The ubiquitous corrective-justice goals of “making a party whole” or “returning a party to the position she was in” are typically understood in monetary terms, and in this context, it is fairly clear what these terms mean. If, as this Article argues, these corrective-justice goals should instead be understood in terms of something that has intrinsic value, such as happiness, various imprecisions come to the fore. This Article identifies and explores these imprecisions and, in so doing, articulates a novel framework that can be used for understanding and systematizing our approach to private law remedies. This is the Article’s first task.

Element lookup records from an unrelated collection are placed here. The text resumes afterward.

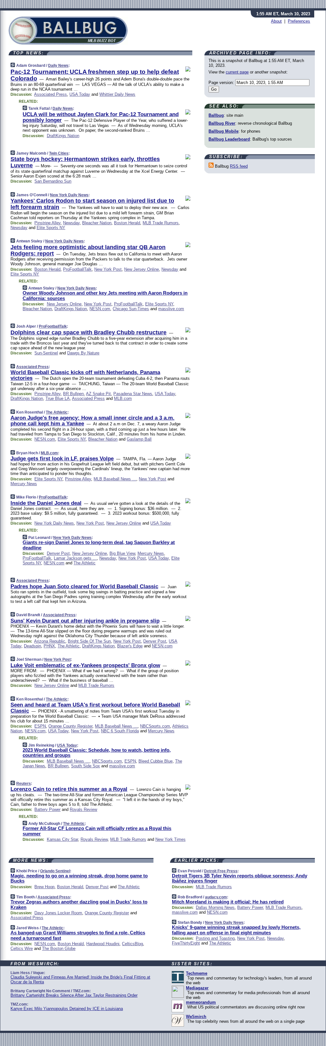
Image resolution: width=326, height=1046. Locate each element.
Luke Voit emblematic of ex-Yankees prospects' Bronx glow (85, 665)
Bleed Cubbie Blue (155, 761)
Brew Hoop (44, 886)
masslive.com (171, 308)
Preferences (299, 21)
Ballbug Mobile (223, 131)
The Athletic (56, 412)
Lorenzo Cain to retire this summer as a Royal (69, 789)
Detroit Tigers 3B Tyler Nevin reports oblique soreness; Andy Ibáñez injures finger (239, 878)
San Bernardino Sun (52, 181)
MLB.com (123, 398)
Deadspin (32, 646)
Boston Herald (127, 222)
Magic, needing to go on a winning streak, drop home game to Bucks (79, 878)
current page (237, 72)
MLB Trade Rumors (161, 222)
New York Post (108, 269)
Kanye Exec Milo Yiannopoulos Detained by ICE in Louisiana (67, 1008)
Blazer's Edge (130, 646)
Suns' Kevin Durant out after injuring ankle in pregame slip (85, 621)
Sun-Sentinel (46, 353)
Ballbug (216, 115)
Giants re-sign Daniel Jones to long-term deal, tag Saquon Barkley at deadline (99, 545)
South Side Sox (85, 766)
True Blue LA (58, 398)
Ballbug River (222, 123)
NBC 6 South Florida (120, 731)
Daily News (58, 65)
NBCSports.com (155, 726)
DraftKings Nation (63, 135)
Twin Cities (58, 153)
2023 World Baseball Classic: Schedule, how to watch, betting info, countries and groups (97, 752)
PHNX (49, 646)
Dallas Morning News (215, 907)
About (276, 21)
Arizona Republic (49, 641)
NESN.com (99, 308)
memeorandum (201, 1002)
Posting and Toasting (215, 938)
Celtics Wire (22, 948)
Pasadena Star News (132, 393)
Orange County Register (70, 726)
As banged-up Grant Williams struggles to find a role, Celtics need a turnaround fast (78, 935)
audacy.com (216, 897)
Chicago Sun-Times (131, 308)
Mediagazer (197, 988)
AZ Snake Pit (98, 393)
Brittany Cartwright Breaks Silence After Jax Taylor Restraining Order (74, 995)
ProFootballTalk (77, 269)
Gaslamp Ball (139, 439)
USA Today (79, 94)
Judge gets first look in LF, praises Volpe (62, 459)
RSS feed (239, 166)
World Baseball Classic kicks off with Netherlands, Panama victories (85, 375)
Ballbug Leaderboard (229, 139)
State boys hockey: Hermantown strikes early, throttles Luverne (85, 162)
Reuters (23, 783)
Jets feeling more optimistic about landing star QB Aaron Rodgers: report (88, 250)
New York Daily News (69, 195)
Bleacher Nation (96, 222)
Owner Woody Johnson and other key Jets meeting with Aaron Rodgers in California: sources (105, 295)
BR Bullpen (73, 393)
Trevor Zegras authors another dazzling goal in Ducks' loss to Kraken (79, 904)
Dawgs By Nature (83, 353)
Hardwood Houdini (102, 943)
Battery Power (47, 809)
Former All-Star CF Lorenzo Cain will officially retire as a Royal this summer (97, 831)
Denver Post (58, 553)
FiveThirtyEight (186, 943)
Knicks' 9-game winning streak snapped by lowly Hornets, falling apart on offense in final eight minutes (236, 929)
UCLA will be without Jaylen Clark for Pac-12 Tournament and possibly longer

Next, the Article focuses on the imprecision that the law must grapple with whose implications are most salient: how to aggregate happiness across years of a life. This imprecision becomes significant in the context of torts that shorten a person’s life. The Article explores the appropriate measure of damages (under a corrective-justice theory) in cases in which a victim has her expected future shortened by a tort (e.g., medical malpractice or exposure to carcinogens), but in which she has not yet died. The fact that the victim is still alive makes it possible to compensate the victim herself directly for the value of life-years. Should she be compensated? The question, already critical in a number of cases, will substantially increase in prevalence with developments in science and technology in the coming years. This Article argues, contra current law in most states, that the law should take these types of cases seriously and that victims should be compensated if their loss of life-years constitutes a loss of happiness. The contrary position is in great tension with the commonsense intuition that losing life-years is one of the most (if not the most) serious harms that one can incur. But is our commonsense intuition correct?

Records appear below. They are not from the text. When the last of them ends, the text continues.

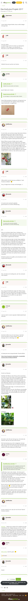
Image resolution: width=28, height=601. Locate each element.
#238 (26, 522)
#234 (26, 369)
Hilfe (20, 595)
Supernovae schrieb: (8, 94)
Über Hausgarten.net (10, 594)
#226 (26, 176)
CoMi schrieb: (7, 84)
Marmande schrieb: (8, 221)
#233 (26, 349)
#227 (26, 199)
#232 (26, 331)
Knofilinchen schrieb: (9, 463)
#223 (26, 60)
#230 (26, 287)
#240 (26, 566)
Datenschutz (15, 595)
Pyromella (4, 11)
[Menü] (1, 2)
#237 (26, 505)
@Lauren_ (3, 526)
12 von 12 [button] (18, 579)
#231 (26, 311)
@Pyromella (4, 551)
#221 (26, 20)
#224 (26, 79)
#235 (26, 435)
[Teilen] (23, 21)
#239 (26, 548)
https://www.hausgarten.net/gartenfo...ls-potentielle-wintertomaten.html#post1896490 (13, 356)
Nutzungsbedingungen (7, 595)
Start (23, 595)
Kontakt (3, 594)
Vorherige (13, 579)
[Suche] (26, 2)
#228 (26, 216)
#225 (26, 129)
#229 (26, 270)
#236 (26, 459)
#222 (26, 40)
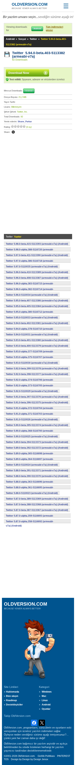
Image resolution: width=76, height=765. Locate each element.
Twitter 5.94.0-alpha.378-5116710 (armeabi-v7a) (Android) (29, 331)
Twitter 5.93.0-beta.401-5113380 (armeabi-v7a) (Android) (37, 340)
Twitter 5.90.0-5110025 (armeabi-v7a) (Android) (32, 436)
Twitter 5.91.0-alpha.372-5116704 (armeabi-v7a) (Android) (29, 410)
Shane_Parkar (25, 121)
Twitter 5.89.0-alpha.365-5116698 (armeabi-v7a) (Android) (29, 455)
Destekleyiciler (14, 704)
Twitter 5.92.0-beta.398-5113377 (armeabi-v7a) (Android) (37, 374)
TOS (6, 759)
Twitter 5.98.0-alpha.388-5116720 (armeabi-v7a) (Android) (29, 251)
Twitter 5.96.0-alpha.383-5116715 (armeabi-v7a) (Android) (29, 285)
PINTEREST (63, 756)
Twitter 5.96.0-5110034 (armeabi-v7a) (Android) (32, 295)
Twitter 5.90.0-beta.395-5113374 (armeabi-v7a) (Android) (37, 425)
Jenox (45, 759)
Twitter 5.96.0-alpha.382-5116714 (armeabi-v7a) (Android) (29, 291)
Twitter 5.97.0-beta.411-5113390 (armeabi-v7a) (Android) (37, 255)
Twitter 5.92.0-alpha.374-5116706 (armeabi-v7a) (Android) (29, 382)
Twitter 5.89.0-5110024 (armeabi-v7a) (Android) (32, 464)
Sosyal (22, 39)
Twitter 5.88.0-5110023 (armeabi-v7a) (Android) (32, 493)
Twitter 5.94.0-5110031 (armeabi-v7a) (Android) (32, 334)
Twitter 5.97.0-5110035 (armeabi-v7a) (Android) (32, 266)
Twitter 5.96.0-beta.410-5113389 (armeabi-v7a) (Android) (37, 272)
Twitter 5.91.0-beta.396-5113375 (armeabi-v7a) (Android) (37, 402)
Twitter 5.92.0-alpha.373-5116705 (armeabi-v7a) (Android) (29, 387)
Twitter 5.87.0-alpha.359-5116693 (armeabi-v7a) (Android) (29, 517)
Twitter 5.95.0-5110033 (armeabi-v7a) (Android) (32, 317)
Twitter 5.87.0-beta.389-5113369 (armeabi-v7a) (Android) (37, 498)
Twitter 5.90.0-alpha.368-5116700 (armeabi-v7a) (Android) (29, 433)
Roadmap (11, 700)
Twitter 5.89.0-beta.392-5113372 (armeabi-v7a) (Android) (37, 447)
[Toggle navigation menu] (66, 6)
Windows (47, 691)
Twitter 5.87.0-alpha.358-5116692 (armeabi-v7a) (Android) (29, 523)
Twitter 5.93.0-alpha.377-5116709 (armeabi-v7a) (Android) (29, 353)
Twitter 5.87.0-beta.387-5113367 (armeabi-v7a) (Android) (37, 510)
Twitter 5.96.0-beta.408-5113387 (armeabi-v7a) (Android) (37, 278)
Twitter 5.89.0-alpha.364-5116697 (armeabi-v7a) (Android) (29, 461)
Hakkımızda (12, 691)
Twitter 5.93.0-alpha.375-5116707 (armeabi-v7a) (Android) (29, 359)
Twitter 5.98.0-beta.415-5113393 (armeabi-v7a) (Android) (37, 244)
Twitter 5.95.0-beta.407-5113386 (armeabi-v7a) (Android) (37, 300)
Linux (45, 700)
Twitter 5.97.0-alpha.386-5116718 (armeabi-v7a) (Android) (29, 263)
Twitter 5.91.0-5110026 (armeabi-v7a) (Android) (32, 419)
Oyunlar (46, 709)
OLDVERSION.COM (30, 4)
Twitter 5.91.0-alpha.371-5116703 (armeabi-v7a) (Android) (29, 416)
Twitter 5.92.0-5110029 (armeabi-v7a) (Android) (32, 391)
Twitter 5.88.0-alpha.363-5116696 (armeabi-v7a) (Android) (29, 483)
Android (10, 39)
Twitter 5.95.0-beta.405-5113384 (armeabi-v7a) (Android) (37, 306)
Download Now (18, 72)
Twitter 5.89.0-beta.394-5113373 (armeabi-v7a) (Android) (37, 442)
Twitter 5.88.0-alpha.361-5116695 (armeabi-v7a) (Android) (29, 489)
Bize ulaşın (12, 696)
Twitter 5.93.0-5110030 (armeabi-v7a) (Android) (32, 363)
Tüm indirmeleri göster (54, 29)
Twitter (33, 39)
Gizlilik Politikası (46, 756)
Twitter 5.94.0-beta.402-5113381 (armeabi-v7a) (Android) (37, 323)
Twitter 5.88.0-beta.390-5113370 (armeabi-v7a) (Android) (37, 476)
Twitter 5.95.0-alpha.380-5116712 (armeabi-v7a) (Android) (29, 314)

The Article proposes a three-step framework that can be used for addressing these questions of loss and getting to the appropriate measure of monetary compensation: (1) Determine which “happiness aggregation function” to espouse, (2) determine how much happiness (if any), according to one’s happiness aggregation function of choice, a plaintiff lost as a result of the harm; and (3) determine how much monetary compensation will bring about a transfer of happiness to the plaintiff that will equal the amount that she lost (according to one’s happiness aggregation function of choice).